Task brief:
Go through the entries below, tally each line with the string "label", and give the final number by itself.

[[ Records shown open ]]

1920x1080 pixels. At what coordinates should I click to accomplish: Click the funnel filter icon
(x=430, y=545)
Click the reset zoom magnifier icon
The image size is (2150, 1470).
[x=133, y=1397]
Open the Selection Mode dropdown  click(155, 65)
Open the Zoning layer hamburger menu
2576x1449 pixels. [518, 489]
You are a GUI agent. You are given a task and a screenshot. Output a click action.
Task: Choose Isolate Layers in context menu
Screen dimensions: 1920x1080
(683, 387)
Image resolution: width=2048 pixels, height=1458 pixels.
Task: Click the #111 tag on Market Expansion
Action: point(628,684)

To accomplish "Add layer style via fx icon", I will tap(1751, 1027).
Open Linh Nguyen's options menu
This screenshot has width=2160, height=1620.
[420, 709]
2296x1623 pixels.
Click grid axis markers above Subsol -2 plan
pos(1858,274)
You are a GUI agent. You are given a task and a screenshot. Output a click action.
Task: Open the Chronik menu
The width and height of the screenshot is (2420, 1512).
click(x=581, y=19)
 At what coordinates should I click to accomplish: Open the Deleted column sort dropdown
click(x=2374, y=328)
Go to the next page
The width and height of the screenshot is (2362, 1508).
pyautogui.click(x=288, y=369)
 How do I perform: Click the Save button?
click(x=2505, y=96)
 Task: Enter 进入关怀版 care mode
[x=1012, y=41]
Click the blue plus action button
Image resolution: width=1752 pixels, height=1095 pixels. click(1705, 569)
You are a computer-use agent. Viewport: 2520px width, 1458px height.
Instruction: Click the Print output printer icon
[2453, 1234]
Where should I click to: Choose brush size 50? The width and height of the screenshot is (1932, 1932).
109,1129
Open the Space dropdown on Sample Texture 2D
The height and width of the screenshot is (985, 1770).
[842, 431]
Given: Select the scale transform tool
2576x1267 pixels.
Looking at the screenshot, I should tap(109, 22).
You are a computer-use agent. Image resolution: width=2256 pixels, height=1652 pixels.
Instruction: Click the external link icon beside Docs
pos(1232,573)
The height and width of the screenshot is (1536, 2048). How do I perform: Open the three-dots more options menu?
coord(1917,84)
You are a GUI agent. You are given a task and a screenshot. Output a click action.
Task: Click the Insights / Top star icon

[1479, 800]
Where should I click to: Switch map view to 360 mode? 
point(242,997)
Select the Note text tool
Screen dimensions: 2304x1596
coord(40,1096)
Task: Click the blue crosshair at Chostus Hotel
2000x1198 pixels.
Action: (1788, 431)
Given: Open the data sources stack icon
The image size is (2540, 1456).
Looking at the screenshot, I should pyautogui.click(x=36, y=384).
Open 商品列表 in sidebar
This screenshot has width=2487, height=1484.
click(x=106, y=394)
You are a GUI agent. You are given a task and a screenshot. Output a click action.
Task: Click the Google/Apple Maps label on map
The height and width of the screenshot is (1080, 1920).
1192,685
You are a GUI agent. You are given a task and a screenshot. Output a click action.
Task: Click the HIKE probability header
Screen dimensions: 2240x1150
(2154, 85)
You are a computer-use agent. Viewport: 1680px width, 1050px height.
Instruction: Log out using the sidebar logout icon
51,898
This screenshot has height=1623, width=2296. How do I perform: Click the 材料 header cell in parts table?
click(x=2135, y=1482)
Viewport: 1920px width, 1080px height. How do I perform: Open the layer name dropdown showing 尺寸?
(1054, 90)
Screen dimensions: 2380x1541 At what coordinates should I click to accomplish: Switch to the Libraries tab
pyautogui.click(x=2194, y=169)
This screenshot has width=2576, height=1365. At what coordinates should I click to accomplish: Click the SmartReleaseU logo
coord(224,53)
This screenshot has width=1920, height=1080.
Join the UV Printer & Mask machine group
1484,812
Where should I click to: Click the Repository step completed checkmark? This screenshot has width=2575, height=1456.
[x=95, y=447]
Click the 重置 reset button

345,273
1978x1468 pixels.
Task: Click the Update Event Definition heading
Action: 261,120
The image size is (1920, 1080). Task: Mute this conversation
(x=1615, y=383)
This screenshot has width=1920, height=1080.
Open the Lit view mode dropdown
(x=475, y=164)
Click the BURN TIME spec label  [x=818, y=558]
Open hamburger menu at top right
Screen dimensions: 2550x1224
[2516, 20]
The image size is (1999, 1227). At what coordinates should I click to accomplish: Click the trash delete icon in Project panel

[[ Records shown closed ]]

Answer box:
2